The appropriate Government may specify different types of special stationery, with accompanying security features for forms, applications, licenses, permits, certificates, receipts of payment and such other documents as part of Electronic Service Delivery.
IT Rules 2011: Electronic Service Delivery Guidelines
Rule 8: Audit of the Information System and Accounts of service provider and authorised agents
(1)The appropriate Government may cause an audit to be conducted of the affairs of the service providers and authorised agents in the State at such intervals as deemed necessary by nominating such audit agencies.
(2) The audit may cover aspects such as the security, confidentiality and the privacy of information, the functionality and performance of any software application used in the electronic service delivery and the accuracy of accounts kept by the service providers and authorised agents.
(3) The service providers and the authorised agents shall provide such information and assistance to the audit agencies nominated by the appropriate authority, to comply, with the directions given by the audit agencies and to rectify the defects and deficiencies pointed out by the audit agencies within the time limit specified by the audit agency.
(4) All service providers and the authorised agents shall submit a due declaration for protecting the data of every individual transaction and citizen and any unauthorised disclosure to anyone without the written consent of either the individual or the appropriate Government shall be debarred from providing such a service any further and the provisions of section 45 of the Act shall be applicable in such cases.
Rule 7: Responsibility of service provider and authorised agents for financial management and accounting
The appropriate Government may direct every service provider and authorised agent to keep an updated and accurate account of the transactions, receipts, vouchers and specify the formats for maintaining accounts of transactions and receipt of payment in respect of the electronic services delivered and the said records shall be produced for inspection and audit before an agency or person nominated by the appropriate Government.

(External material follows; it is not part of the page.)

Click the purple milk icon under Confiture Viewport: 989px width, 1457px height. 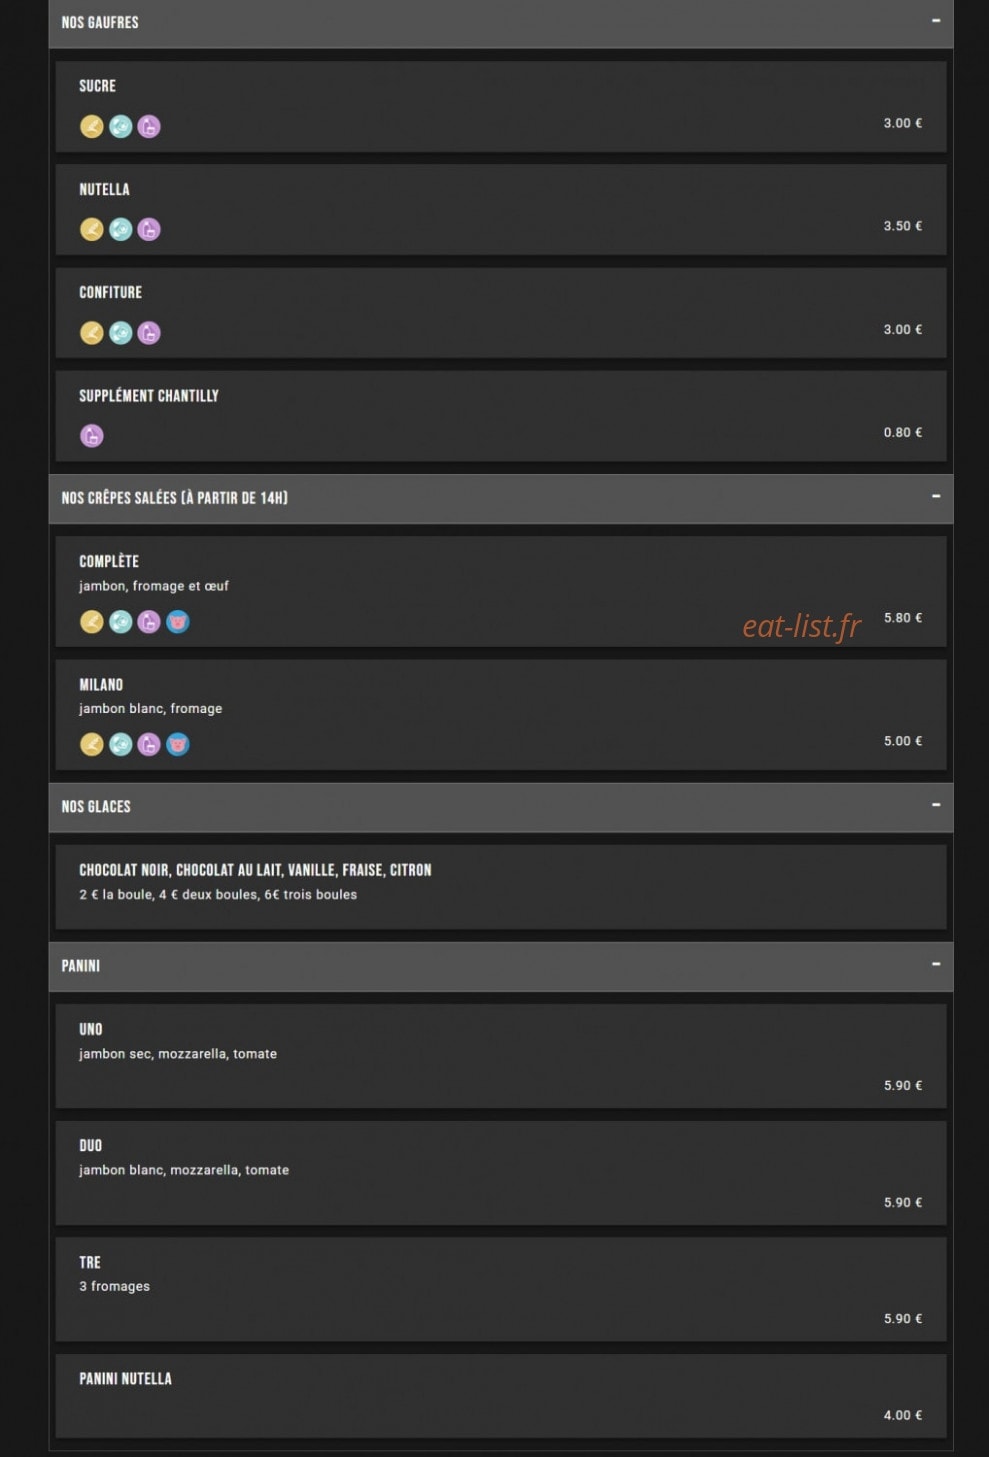(x=149, y=333)
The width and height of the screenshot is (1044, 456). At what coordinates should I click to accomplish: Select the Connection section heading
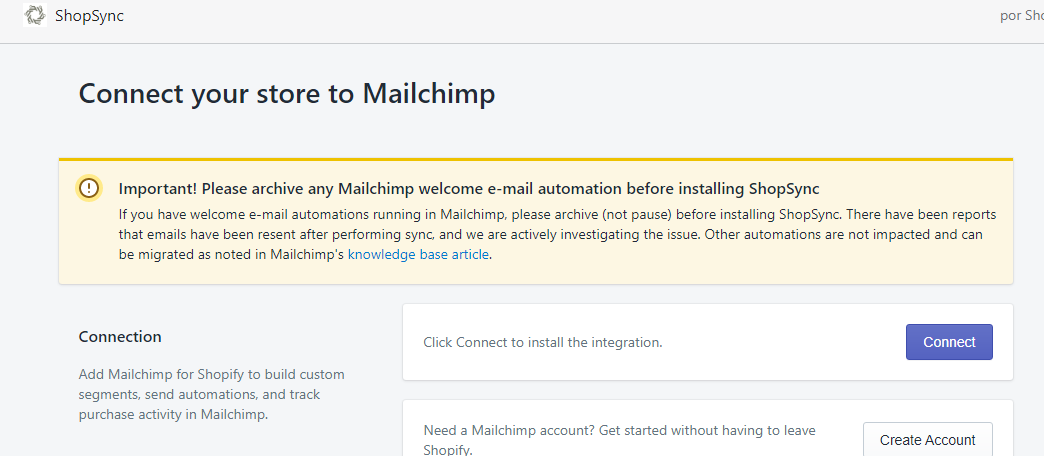click(x=120, y=337)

Rule 6: Procedure for making changes in a repository of electronically signed electronic records
(1) The appropriate Government may either suo moto or after receiving an application from an interested party, make or order to make an appropriate change in a repository of electronically signed electronic records along with recording the reasons for making such a change.
(2) Any change effected to any record in a repository of electronically signed electronic records and any addition or deletion of a record from such repository shall be electronically signed by the person who is authorised to make such changes along with the time stamps of original creation and modification times.

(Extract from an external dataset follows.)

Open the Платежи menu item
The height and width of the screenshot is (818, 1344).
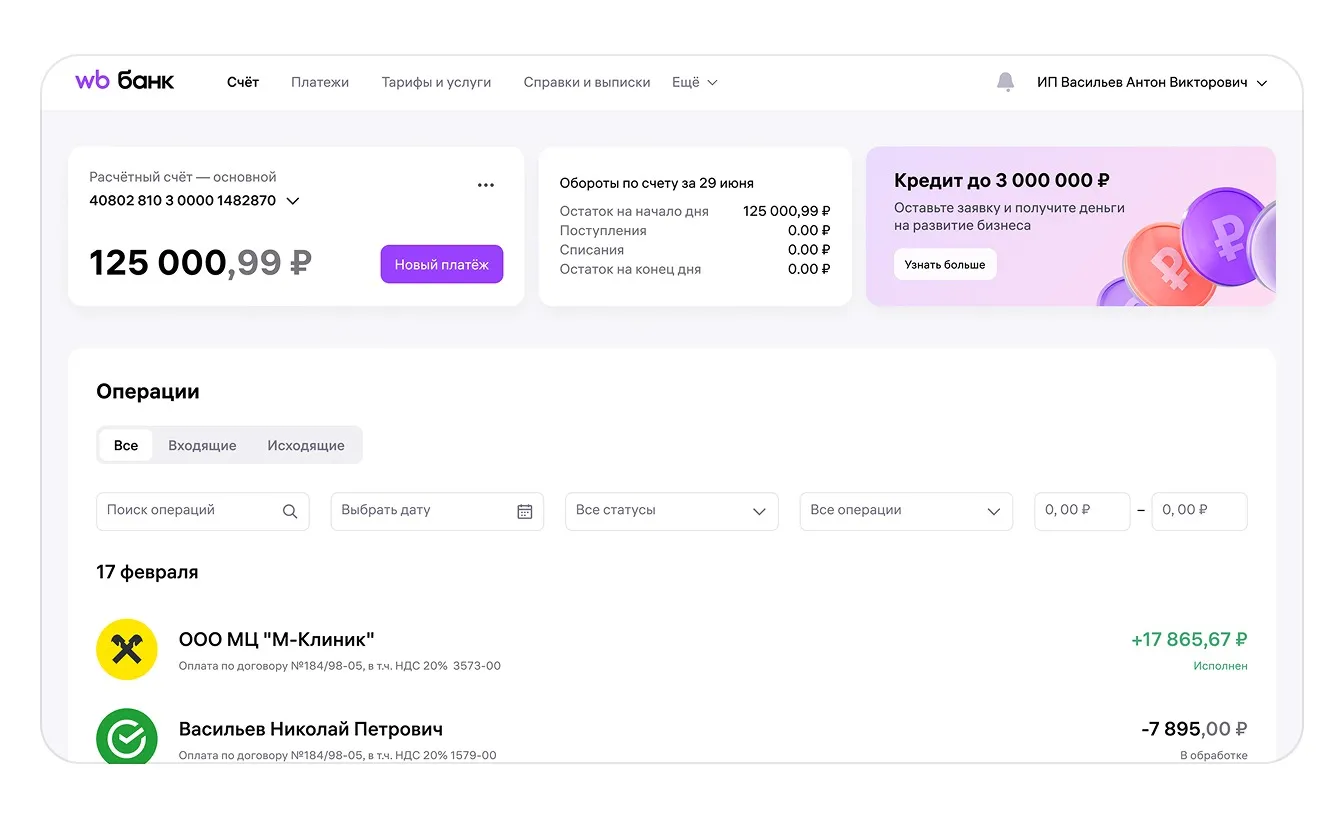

(3) The appropriate Government may determine the manner of electronically signing the event of deletion of a record from the repository of electronically signed electronic records.
(4) The appropriate Government may also determine the manner of provisioning secure access to the repository of digitally signed electronic records.

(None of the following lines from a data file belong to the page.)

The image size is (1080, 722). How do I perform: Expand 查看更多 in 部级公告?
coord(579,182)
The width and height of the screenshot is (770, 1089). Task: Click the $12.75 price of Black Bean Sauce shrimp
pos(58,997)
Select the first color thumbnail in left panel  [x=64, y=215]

(5) The appropriate Government may also determine the requirements for maintaining audit trails of all changes made to repository of digitally signed electronic records.
Rule 5: Creation of repository of electronically signed electronic records by Government Authorities
(1) All authorities that issue any license, permit, certificate, sanction or approval electronically, shall create, archive and maintain a repository of electronically signed electronic records of such licenses, permits, certificates, sanctions or approvals, as the case may be, online with due timestamps of creation of these individual electronic records.
(2) The appropriate Government may specify the manner of creating, establishing, archiving and maintaining the repository of electronically signed electronic records referred to in sub-rule (1).
(3) The authorities may electronically sign the electronic records of such licenses, permits, certificates, sanctions or approvals for each record or as a whole for a specific duration and shall be responsible in administering them online.
(4) The appropriate Government may specify the security procedures in respect of the electronic data, information, applications, repository of digitally signed electronic records and information technology assets under their respective control and that security procedures shall be followed by the Head of the Department and the signing authorities.
Explanation.- The expression “security procedures” referred to in sub-rule (4) shall include requirements for the storage and management of cryptographic keys, restrictions for downloading the certificates on to browsers, and of complying with the requirements of certifying authorities.